Sicuramente è arrivato un gran bel film turco, ennesima prova dopo la Palma d'Oro al Nuri Bilge Ceylan di Winter Sleep che da quelle parti c'è un bel fermento cinematografico. Müjdeci è un regista al primo lungometraggio e già sceglie di scalare una montagna alta come l'Everest.
"Mai fare un film con un cane e un bambino” diceva un certo Billy Wilder.
E Müjdeci che fa? Un debutto tutto incentrato... su un cane e un bambino.
Il bambino è Aslan, turbolento undicenne di un paesino di campagna turco seguito da una macchina da presa che per stargli dietro deve correre di qua e di là come fanno i fratelli Dardenne.
Molto bella l'idea di far quasi sentire il fiatone della regia per riuscire a catturare il nervoso dinamismo del nostro piccolo eroe.
Aslan è innamorato di una bambina che forse non se lo fila, marina la scuola peggio di Antoine Doinel di Truffaut (il ragazzino immagine della Mostra 2014 è più simile ad Aslan che non al protagonista de I 400 colpi), viene abbandonato all'improvviso dagli amichetti mentre gioca a nascondino (scena geniale) e dice parolacce a non finire perché l'unico che parla con lui è un fratello molto più grande scurrile, dolce ma mezzo scemo.

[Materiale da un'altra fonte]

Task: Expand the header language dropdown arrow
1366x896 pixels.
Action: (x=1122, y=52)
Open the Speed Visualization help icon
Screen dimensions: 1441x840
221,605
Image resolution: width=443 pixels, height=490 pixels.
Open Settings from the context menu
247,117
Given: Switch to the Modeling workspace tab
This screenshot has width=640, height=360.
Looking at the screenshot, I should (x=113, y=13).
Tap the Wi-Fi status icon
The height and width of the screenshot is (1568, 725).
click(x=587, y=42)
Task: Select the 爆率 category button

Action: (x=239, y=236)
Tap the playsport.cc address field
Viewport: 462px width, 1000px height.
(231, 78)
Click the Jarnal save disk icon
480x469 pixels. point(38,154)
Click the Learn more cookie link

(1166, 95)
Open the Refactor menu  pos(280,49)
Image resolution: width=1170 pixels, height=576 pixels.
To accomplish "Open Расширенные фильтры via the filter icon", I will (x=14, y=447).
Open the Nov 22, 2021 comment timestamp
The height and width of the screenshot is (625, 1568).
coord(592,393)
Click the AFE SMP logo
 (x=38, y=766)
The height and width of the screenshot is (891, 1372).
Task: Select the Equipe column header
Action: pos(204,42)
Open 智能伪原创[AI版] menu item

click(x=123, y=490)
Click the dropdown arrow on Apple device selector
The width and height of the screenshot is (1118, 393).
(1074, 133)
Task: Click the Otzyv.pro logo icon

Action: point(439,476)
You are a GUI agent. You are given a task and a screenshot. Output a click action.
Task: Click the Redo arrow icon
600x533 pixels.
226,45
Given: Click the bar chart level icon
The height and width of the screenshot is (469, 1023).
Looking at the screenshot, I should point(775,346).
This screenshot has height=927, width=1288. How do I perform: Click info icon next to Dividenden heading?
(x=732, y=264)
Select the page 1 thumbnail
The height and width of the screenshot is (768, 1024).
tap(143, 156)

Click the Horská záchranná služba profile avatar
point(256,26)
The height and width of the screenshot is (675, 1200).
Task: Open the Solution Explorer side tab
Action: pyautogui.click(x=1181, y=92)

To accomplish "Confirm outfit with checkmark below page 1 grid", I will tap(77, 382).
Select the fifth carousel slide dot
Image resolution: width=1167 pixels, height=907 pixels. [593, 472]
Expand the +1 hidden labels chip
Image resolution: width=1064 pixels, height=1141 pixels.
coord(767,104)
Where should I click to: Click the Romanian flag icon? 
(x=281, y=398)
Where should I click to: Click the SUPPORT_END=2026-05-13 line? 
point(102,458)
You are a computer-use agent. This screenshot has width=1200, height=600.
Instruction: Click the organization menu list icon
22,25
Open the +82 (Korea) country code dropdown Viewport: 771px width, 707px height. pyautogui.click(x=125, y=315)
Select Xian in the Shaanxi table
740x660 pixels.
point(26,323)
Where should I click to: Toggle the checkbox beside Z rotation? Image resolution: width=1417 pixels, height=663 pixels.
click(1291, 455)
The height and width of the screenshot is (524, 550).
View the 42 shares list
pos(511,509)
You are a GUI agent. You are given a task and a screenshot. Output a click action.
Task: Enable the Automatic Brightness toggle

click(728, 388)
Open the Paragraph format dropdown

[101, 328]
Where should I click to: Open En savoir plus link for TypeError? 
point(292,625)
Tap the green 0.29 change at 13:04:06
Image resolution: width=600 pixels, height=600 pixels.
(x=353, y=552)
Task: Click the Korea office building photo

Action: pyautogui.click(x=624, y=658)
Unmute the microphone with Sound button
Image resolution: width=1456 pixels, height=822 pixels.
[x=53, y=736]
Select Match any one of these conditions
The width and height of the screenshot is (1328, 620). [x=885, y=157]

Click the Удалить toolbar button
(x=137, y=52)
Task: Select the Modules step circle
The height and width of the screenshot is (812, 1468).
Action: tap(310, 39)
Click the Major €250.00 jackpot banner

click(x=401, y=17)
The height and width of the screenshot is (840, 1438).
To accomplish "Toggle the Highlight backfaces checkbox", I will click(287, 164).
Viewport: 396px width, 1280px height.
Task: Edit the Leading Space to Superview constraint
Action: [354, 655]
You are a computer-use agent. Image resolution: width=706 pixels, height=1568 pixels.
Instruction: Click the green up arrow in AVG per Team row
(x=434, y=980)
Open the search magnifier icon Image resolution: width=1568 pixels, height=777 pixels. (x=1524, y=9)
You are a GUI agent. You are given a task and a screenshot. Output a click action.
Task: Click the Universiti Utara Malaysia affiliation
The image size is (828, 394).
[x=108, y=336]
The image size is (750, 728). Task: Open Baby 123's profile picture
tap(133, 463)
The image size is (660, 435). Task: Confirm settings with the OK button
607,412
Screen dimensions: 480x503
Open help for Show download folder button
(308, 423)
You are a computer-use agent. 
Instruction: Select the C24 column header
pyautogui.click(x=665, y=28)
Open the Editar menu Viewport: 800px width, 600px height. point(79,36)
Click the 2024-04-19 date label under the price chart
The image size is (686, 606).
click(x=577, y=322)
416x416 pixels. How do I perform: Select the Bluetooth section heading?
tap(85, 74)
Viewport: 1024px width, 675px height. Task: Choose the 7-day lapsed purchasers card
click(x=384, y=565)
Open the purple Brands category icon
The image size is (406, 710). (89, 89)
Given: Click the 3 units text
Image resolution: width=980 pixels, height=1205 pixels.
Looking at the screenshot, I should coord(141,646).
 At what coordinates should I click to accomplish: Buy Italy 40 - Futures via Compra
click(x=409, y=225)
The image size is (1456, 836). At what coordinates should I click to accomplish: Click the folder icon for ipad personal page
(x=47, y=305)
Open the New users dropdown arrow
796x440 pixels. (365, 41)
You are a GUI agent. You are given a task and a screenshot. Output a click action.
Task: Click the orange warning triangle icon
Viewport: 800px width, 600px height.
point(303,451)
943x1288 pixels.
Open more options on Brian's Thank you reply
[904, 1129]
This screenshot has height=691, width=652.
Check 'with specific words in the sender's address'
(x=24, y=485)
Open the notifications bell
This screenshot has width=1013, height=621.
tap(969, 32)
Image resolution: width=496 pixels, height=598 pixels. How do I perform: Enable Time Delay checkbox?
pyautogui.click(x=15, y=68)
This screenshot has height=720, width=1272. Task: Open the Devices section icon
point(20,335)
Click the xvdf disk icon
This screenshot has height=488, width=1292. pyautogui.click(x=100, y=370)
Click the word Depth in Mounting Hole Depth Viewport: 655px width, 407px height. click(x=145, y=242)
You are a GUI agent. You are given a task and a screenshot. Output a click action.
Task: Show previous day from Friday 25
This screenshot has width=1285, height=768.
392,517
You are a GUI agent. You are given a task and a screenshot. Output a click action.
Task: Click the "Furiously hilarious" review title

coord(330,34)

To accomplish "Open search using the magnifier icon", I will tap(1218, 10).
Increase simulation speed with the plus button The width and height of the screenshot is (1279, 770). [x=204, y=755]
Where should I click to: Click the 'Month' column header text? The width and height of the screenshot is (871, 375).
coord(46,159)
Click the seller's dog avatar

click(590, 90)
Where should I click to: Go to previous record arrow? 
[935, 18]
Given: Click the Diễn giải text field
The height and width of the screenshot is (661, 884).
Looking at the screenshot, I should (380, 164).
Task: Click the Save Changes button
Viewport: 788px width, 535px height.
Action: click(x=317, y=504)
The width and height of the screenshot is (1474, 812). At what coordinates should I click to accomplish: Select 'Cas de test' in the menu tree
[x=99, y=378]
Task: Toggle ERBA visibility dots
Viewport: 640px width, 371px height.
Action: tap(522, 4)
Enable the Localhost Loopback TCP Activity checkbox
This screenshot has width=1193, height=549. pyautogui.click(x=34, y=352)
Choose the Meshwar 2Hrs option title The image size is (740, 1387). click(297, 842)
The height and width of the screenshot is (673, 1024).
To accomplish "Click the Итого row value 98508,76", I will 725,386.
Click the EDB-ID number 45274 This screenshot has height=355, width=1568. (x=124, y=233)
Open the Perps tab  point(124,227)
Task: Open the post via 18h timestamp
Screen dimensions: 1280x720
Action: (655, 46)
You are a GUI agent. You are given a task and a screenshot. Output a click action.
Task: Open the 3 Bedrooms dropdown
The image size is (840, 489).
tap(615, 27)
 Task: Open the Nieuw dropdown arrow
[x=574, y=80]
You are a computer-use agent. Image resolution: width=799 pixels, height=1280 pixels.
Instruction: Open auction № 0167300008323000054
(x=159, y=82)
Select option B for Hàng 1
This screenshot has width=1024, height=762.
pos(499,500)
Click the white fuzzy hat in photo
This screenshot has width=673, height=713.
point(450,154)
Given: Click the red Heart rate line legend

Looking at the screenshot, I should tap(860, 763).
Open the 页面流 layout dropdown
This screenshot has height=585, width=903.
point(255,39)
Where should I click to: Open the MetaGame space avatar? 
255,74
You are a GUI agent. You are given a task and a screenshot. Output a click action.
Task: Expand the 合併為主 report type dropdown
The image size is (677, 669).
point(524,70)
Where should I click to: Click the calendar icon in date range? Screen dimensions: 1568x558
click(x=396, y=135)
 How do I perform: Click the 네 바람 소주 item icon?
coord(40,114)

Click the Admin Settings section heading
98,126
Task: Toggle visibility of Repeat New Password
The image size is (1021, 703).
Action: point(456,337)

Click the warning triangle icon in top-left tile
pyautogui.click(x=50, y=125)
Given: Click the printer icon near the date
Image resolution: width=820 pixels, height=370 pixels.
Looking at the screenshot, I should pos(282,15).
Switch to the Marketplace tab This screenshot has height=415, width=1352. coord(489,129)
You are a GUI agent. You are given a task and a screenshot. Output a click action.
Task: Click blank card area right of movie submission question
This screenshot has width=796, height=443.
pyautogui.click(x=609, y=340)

Mamma e papà? Una severità più assente che pressante. Il padre poi sembra vecchissimo. Forse la nascita di Aslan... non era stata pianificata.
Tra una passeggiata nervosa e l'altra per i campi e le pianure di una Turchia orientale di rara tristezza paesaggistica, Aslan incontrerà Sivas, cagnaccio da combattimento che il nostro recupera da un match in cui il quattrozampe ci stava quasi rimettendo il pelo.
Comincerà a quel punto un'avventura tra versione canina di Rocky e contraltare bestiale di Belle & Sebastiane in cui Aslan e Sivas parteciperanno a combattimenti clandestini alla Amores Perros (terribili a vedersi) con il nostro piccolo "parolacciaro" dallo sguardo torvo costretto ad abbandonare l'infanzia (la bambina che ama, la scuola che odia, gli amichetti che frequenta) per entrare in un mondo di adulti che puzza un'animalesca adrenalina che non si può mandare via spruzzando un deodorante in macchina.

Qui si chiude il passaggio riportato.